§ **PAGE TEXT**:
#####

After a steep descend from the Andean mountains, we enter the Eastern Plains of Colombia, the department of Meta. We follow the newly paved road into the heart of the plains. Soon after leaving the main road, just before crossing Guaviare river (to get to San José de Guaviare), a reddish dirt road appears in front of us, like a thin, slightly tilted snake taking a sun bath between different shades of green. Following the road, first the shades of greens turn out to be grasslands for cattle or monocultures of palm oil trees. Some of them have been planted only recently. Getting closer to Mapiripán, the holes in the road become more frequent, the journey more uncomfortable. At the same time vast grasslands with endemic savanna-grass, which shimmers gray, appear. In slightly lower parts, the scenery is completed by ribbons of the natural moriche palm trees of the area. They coexist with cristal clear water pools. A few kilometres before entering the city of Mapiripán, a newly paved road reappears out of the nowhere, and even street signs appear. Soon we reach the main square of Mapiripan, which has a new sports complex alongside with some old impressive tree. The banks of the Guaviare river are only a few meters away. It connects the region with the Orinoco river and the rainforest.
During our trip, we talked with various community leaders and organizations in the region to better understand the context and what a potential accompaniment could look like. We met with the Council of the Mapiripán Association in Defense of the Environment (known as Asodeamapi). We also met with two indigenous communities: the leaders of the Jiw community, who have been displaced and currently live in Mapiripán, and the Sikuani people, who were forcibly displaced and have been living in a settlement on the Guaviare river for over 10 years.

#####

§ **DIRECTIONS**: Resume the account of the trip to Mapiripán, carrying it on from its final sentence. You can set the listing aside; nothing in it is needed.

§ **GIVEN DATA**:
#####

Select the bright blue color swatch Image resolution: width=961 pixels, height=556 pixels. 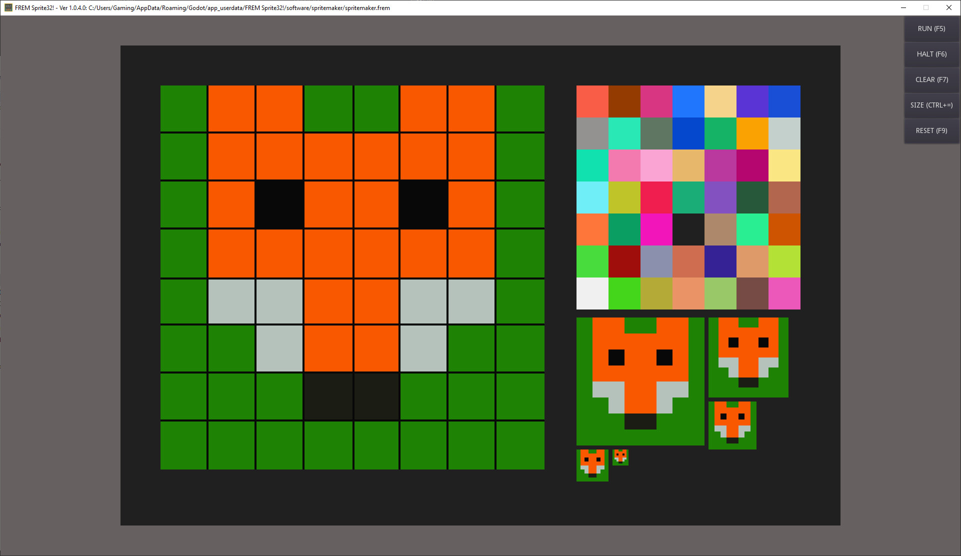[x=689, y=101]
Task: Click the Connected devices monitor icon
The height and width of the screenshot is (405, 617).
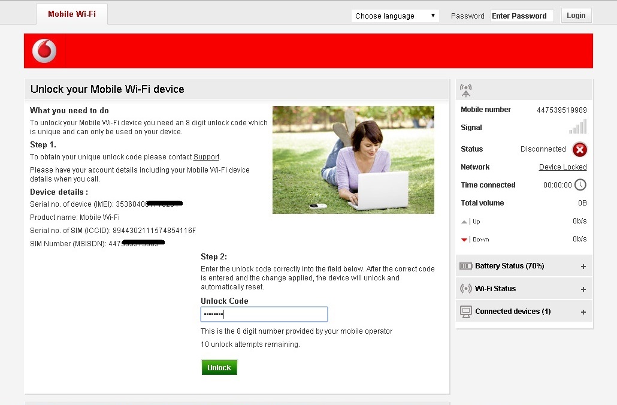Action: 466,311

#####

§ **OUTPUT OF THE TASK**:
We also listened to the leaders and spokespeople of the Asentamiento Humano (Human settlement) collective, lead by 302 families who are victims of the armed conflict and demand dignified living conditions in the central settlement of Mapiripán. Finally, we went to the department of Guaviare to visit the Territorial Space of Training and Reincorporation (ETCR), in the rural town of Charras de San José de Guaviare. This space is for the reincorporation of ex-FARC combatants, as part of the Peace Accords. We were guided by CONPAZ leader William Aljure, who along with his family has been advocating for an Act of Recognition for the 11 families whose loved ones were attacked and/or disappeared in acts of violence committed by the public forces, paramilitaries, and the FARC guerilla.
Visiting with members of Asodeamapi, the Mapiripán Association in Defense of the Environment.
Visiting the settlement of Sikuane indigenous community.
Traveling on the Guaviare river to the Territorial Space of Training and Reincorporation
Inside the Territorial Space of Training and Reincorporation in Charras de San José de Guaviare: “Victory in Peace” is written on the building on the opposite bank.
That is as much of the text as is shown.